## Goal of the exercise
Please continue the interview with Nvidia's Jensen Huang from the point where it ends.

## Page text
Above: AI algorithms were developed on NVIDIA DGX servers at a U.S. Postal Service Engineering facility.

Image Credit: Nvidia

Question: I see that AMD just announced bringing their RDNA 2 to ARM-based SOCs, collaborating with Samsung to bring raytracing and VR features to Android-based devices. Will there be some further plan from Nvidia to bring RTX technology to consumer devices with ARM-based CPUs?

Huang: Maybe. You know that we build lots of ARM SOCs. We build ARM SOCs for robotics, for the Nintendo Switch, for our self-driving cars. We’re very good at building ARM SOCs. The ARM consumer market, I believe, especially for PCs and raytracing games–raytracing games are quite large, to be honest. The data set is quite large. There will be a time for it. When the time is right we might consider it. But in the meantime we use our SOCs for autonomous vehicles, autonomous machines, robots, and for Android devices we bring the best games using GeForce Now.

As you know, GeForce Now has more than 10 million gamers on it now. It’s in 70 countries. We’re about to bring it to the southern hemisphere. I’m excited about that. It has 1,000 games, 300 publishers, and it streams in Taiwan. I hope you’re using it in Taiwan. That’s how we’d like to reach Android devices, Chrome devices, iOS devices, MacOS devices, Linux devices, all kinds of devices, whether it’s on TV or a mobile device. For us, right now, that’s the best strategy.

Moore’s Law and die size

Jensen Huang of Nvidia holds the world's largest graphics card.

Above: Jensen Huang of Nvidia holds the world’s largest graphics card.

Image Credit: Nvidia

Question: I wanted to ask you about die size. Obviously with Moore’s Law, it seems we have the choice of using Moore’s Law to either shrink the die size or pack more transistors in. In the next few generations, the next three years or so, do you see die sizes shrinking, or do you think they’ll stay stable, or even rise again?

## Information provided
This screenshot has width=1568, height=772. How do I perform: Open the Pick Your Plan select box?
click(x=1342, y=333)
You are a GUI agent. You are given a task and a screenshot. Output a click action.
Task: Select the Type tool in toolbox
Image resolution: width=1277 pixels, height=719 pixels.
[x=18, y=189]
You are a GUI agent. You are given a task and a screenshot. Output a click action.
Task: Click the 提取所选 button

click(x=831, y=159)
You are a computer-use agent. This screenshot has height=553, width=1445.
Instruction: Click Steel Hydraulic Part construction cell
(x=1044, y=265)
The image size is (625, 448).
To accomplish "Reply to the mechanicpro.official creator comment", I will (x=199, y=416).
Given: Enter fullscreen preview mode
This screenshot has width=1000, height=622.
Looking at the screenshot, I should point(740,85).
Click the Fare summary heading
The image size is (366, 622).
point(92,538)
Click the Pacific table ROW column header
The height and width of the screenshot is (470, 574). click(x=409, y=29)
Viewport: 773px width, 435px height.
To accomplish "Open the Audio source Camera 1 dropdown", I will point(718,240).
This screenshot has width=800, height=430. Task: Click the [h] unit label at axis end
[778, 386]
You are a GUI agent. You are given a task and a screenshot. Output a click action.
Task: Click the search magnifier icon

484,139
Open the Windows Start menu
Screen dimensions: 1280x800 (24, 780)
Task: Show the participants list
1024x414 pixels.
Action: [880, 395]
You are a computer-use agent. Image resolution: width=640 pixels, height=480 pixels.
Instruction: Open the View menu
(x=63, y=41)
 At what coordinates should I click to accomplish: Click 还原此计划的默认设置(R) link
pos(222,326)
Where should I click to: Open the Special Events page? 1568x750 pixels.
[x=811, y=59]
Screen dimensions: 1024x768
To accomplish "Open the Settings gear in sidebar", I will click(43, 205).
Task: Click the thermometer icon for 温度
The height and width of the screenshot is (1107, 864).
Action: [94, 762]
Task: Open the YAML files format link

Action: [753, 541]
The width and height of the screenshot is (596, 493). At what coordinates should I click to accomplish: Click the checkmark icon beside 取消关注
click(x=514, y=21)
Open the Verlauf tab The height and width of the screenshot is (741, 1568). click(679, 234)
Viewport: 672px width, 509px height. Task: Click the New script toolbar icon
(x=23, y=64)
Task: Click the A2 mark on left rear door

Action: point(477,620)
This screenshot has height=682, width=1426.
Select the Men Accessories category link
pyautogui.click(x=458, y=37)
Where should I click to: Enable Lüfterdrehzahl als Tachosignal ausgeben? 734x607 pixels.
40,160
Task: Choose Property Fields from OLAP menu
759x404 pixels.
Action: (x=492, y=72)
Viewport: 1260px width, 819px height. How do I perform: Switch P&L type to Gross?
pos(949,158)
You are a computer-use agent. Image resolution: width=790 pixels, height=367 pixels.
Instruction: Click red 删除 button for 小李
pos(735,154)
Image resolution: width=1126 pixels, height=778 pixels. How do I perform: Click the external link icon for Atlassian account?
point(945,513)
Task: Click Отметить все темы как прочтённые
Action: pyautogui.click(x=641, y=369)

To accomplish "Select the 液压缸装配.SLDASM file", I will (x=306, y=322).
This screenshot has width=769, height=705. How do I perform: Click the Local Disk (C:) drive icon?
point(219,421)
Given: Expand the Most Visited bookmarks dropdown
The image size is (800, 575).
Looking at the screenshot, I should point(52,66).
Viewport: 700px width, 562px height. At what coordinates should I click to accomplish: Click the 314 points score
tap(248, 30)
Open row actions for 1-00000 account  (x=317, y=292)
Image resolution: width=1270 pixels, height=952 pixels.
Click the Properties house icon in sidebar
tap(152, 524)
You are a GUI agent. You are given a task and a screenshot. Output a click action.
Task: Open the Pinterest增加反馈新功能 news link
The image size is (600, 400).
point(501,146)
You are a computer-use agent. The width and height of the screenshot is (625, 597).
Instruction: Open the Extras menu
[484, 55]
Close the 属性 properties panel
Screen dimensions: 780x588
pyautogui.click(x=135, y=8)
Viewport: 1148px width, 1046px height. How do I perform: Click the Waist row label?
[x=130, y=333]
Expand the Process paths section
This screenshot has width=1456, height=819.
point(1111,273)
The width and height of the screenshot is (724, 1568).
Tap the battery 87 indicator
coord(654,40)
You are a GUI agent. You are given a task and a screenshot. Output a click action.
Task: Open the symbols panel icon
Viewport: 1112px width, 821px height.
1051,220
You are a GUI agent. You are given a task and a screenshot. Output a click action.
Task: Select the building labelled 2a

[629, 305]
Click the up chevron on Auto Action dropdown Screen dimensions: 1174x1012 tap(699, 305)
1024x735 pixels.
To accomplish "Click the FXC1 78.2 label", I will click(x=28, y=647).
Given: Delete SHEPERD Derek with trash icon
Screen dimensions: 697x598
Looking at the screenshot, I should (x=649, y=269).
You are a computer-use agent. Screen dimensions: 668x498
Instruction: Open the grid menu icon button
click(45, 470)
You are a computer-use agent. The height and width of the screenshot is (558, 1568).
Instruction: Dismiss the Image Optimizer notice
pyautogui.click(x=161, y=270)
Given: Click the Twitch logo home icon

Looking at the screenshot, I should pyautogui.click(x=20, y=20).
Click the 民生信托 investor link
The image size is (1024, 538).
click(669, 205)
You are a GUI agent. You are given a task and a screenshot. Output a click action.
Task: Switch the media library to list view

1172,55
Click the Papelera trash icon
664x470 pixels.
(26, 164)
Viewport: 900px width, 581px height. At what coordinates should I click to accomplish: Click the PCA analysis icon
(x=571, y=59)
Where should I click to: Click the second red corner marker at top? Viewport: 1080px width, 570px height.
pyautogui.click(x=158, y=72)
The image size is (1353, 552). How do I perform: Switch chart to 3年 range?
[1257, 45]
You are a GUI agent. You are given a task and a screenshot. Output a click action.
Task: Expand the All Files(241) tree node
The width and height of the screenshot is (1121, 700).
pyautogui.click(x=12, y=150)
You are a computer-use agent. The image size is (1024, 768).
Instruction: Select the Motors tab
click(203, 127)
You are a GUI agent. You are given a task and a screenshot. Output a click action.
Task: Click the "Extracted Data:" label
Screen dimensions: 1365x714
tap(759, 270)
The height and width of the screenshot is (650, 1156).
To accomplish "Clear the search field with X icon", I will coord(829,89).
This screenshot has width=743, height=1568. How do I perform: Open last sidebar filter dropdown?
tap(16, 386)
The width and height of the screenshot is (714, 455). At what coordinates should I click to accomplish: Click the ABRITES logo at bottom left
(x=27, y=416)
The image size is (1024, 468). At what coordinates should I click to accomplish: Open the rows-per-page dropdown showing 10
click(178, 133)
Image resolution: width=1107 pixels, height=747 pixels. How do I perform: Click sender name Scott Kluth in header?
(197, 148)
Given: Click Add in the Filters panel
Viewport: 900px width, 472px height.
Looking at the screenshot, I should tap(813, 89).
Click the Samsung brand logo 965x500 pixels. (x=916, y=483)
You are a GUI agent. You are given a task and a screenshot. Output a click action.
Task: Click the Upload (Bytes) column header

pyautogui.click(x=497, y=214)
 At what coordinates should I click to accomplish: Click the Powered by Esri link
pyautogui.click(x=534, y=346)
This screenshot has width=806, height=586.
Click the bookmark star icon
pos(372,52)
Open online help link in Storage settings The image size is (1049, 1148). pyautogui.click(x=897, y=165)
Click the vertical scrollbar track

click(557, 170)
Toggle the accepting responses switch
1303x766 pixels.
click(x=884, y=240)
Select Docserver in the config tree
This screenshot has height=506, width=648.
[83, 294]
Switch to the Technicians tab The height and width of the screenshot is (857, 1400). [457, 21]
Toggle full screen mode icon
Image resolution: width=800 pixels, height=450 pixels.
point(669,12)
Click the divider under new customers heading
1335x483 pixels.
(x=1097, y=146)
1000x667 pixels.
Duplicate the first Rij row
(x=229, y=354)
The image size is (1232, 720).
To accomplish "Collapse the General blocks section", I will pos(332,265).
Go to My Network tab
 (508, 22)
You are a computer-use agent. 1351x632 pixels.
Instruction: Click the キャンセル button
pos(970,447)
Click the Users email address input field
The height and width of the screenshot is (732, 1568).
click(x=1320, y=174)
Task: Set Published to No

## Answer
Huang: Since the beginning of time, transistor time, die sizes have grown and grown. There’s no question die sizes are increasing. Because technology cycles are increasing in pace, new products are being introduced every year. There’s no time to cost reduce into smaller die sizes. If you look at the trend, it’s unquestionably to the upper right. If you look at the application space that we see, talking very specifically about us, if you look at our die sizes, there are always reticle limits now. The reticle limits are pretty spectacular. We can’t fit another transistor. That’s why we have to use multi-chip packing, of course. We created NVLink to put a bunch of them together. There’s all kinds of strategies to increase the effective die size.

One of the important things is that cloud data centers–so much of the computing experience you have on your phone is because of computers in the cloud. The cloud is a much bigger place. The data centers are larger. The electricity is more abundant. The cooling system is better. The die size can be very large. Die size is going to continue to grow, even as transistors continue to shrink.

Building fabs?

Question: It’s expensive to spin up fabs, but in light of the prolonged silicon crunch, is that on the horizon for Nvidia to consider, spinning up a fab for yourself?

Huang: No. Boy, that’s the shortest answer I’ve had all night. It’s the only answer I know, completely. The reason for that, you know there’s a difference between a kitchen and a restaurant. There’s a difference between a fab and a foundry. I can spin up a fab, no doubt, just like I can spin up a kitchen, but it won’t be a good restaurant. You can spin up a fab, but it won’t be a good foundry.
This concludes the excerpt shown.